Work required:
The output is the lines below from the one with "432x417 pixels. How" through the one with "Given: Open the Pharmacy category tile", both included, printed exactly and with no other line.

Exercise data:
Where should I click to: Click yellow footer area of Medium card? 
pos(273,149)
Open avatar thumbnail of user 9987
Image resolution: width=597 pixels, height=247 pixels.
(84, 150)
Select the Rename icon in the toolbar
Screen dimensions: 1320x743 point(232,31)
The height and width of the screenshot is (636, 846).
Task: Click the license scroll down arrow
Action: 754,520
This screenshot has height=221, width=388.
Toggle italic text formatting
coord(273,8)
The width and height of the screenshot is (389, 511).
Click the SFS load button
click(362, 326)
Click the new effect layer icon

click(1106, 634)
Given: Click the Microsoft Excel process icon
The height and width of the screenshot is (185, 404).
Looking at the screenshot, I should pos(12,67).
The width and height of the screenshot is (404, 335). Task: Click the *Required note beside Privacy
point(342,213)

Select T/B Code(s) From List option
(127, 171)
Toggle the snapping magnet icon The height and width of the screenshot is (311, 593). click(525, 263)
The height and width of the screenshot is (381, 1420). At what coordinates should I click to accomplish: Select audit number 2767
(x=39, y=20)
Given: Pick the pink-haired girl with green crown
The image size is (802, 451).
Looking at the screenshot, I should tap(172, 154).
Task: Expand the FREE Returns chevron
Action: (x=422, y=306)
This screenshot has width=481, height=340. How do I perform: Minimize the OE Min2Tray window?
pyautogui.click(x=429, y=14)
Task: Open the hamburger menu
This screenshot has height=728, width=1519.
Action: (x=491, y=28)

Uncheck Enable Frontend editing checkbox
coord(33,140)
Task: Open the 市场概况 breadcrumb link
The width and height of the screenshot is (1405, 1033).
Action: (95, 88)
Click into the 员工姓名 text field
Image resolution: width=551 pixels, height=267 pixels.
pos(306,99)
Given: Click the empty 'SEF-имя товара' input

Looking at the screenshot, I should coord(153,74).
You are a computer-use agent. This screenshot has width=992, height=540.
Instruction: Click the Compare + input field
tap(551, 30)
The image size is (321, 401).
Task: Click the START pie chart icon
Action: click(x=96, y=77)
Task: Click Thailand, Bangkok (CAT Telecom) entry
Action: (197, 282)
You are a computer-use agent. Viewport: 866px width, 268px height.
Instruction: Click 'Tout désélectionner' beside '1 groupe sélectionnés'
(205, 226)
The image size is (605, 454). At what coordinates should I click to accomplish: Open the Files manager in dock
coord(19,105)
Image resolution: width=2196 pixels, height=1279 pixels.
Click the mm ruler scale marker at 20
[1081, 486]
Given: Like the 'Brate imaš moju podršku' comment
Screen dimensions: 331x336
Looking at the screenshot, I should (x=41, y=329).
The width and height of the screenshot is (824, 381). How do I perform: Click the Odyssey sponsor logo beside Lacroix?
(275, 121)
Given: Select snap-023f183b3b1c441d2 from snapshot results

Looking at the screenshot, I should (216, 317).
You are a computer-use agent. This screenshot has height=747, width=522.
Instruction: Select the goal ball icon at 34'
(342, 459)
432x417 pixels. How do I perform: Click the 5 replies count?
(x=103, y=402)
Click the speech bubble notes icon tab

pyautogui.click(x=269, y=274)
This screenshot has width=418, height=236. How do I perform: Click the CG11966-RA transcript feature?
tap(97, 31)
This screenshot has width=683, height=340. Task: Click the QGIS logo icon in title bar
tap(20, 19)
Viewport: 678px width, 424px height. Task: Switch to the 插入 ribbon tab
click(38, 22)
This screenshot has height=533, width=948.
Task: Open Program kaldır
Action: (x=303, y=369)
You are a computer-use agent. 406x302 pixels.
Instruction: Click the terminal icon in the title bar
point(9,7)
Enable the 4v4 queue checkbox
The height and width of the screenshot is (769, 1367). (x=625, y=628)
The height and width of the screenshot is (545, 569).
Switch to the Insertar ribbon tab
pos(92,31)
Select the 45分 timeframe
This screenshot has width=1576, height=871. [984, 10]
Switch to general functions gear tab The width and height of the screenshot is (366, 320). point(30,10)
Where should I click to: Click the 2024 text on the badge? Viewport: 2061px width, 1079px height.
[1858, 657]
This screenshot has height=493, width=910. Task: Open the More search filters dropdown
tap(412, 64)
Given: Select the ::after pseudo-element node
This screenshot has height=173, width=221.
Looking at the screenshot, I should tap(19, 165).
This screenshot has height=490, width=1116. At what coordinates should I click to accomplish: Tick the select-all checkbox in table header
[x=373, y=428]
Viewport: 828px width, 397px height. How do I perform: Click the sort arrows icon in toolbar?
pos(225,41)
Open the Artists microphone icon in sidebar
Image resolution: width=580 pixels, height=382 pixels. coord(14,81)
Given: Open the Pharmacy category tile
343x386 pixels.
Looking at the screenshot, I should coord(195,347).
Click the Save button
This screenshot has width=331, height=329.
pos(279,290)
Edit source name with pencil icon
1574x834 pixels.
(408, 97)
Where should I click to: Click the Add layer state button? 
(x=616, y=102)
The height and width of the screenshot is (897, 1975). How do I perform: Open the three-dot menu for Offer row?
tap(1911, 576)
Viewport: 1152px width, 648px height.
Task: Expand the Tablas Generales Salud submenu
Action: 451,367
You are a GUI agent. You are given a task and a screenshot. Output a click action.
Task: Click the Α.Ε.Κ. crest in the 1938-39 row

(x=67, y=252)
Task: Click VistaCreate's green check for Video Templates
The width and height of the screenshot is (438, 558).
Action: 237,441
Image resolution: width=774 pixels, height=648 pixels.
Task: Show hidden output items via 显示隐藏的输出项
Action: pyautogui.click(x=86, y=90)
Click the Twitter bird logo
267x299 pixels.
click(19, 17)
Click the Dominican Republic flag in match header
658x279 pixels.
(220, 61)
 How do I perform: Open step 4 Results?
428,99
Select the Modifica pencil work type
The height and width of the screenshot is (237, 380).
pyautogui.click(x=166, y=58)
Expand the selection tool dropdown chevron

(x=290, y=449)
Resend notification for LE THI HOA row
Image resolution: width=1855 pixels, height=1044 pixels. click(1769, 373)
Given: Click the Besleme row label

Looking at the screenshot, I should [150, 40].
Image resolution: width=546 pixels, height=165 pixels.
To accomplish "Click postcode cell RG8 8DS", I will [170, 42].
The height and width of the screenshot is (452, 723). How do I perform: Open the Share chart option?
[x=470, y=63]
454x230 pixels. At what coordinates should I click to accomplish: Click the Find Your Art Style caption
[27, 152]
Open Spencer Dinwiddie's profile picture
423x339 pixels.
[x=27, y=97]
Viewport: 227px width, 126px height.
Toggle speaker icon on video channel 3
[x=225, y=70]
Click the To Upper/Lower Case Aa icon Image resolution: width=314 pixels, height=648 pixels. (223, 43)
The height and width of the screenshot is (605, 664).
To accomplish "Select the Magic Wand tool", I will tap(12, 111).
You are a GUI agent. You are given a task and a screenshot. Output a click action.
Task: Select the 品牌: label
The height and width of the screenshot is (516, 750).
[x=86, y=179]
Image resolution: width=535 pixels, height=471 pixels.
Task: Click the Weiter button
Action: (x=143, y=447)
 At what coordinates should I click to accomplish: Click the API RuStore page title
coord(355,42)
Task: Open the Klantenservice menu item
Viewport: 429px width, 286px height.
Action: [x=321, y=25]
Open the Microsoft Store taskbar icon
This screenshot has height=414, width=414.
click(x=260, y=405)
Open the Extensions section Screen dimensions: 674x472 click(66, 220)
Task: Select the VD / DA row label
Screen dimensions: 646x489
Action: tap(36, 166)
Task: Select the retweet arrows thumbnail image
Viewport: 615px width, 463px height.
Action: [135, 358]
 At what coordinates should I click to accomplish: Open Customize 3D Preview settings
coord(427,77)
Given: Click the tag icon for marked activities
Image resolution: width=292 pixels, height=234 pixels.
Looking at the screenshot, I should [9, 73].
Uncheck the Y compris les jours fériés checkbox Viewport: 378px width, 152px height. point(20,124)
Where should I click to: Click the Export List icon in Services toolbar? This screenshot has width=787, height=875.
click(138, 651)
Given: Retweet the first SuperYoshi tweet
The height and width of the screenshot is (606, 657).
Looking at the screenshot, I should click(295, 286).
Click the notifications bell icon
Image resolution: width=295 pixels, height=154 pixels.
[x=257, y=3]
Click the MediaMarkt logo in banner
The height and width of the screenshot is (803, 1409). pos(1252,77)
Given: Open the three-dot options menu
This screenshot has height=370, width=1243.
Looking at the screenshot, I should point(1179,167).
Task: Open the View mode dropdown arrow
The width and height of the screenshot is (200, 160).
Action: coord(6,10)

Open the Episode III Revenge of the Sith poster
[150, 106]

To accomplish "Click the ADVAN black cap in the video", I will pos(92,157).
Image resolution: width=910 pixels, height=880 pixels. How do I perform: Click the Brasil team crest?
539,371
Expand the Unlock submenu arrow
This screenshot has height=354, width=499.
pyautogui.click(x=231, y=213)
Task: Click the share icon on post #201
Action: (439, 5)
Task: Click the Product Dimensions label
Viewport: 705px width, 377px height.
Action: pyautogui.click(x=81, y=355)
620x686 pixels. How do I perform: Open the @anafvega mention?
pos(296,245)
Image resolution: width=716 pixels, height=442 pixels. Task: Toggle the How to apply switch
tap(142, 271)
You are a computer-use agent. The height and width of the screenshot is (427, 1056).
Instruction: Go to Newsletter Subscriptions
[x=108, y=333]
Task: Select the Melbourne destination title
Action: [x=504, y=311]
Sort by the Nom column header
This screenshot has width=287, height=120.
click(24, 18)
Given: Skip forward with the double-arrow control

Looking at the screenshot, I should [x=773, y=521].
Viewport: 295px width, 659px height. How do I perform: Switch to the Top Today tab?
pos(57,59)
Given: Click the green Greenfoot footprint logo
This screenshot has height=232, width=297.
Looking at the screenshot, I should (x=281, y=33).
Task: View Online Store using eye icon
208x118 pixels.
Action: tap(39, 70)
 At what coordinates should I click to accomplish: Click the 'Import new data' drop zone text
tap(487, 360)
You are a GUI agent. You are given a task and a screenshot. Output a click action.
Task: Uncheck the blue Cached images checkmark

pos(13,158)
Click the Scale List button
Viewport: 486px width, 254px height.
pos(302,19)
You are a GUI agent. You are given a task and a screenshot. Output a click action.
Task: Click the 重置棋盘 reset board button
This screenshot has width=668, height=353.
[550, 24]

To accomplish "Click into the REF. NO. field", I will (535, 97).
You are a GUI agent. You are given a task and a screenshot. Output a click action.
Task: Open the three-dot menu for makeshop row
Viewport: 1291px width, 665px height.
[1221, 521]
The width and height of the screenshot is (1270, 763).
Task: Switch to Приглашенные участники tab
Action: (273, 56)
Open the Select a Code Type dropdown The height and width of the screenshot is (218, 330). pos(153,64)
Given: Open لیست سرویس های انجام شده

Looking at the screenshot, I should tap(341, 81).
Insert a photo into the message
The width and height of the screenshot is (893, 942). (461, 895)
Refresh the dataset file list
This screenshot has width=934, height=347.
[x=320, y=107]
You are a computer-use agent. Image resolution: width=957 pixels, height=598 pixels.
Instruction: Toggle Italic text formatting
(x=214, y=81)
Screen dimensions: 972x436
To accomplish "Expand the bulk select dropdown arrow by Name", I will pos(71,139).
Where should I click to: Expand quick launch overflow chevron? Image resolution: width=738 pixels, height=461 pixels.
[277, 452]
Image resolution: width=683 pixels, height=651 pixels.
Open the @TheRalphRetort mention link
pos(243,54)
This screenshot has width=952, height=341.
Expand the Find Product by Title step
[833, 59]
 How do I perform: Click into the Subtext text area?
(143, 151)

Output below:
432x417 pixels. How do I perform: Click the 5 replies count?
(x=103, y=402)
Click the speech bubble notes icon tab

pyautogui.click(x=269, y=274)
This screenshot has width=418, height=236. How do I perform: Click the CG11966-RA transcript feature?
tap(97, 31)
This screenshot has width=683, height=340. Task: Click the QGIS logo icon in title bar
tap(20, 19)
Viewport: 678px width, 424px height. Task: Switch to the 插入 ribbon tab
click(38, 22)
This screenshot has height=533, width=948.
Task: Open Program kaldır
Action: (x=303, y=369)
You are a computer-use agent. 406x302 pixels.
Instruction: Click the terminal icon in the title bar
point(9,7)
Enable the 4v4 queue checkbox
The height and width of the screenshot is (769, 1367). (x=625, y=628)
The height and width of the screenshot is (545, 569).
Switch to the Insertar ribbon tab
pos(92,31)
Select the 45分 timeframe
This screenshot has width=1576, height=871. [984, 10]
Switch to general functions gear tab The width and height of the screenshot is (366, 320). point(30,10)
Where should I click to: Click the 2024 text on the badge? Viewport: 2061px width, 1079px height.
[1858, 657]
This screenshot has height=493, width=910. Task: Open the More search filters dropdown
tap(412, 64)
Given: Select the ::after pseudo-element node
This screenshot has height=173, width=221.
Looking at the screenshot, I should tap(19, 165).
This screenshot has height=490, width=1116. At what coordinates should I click to accomplish: Tick the select-all checkbox in table header
[x=373, y=428]
Viewport: 828px width, 397px height. How do I perform: Click the sort arrows icon in toolbar?
pos(225,41)
Open the Artists microphone icon in sidebar
Image resolution: width=580 pixels, height=382 pixels. coord(14,81)
Given: Open the Pharmacy category tile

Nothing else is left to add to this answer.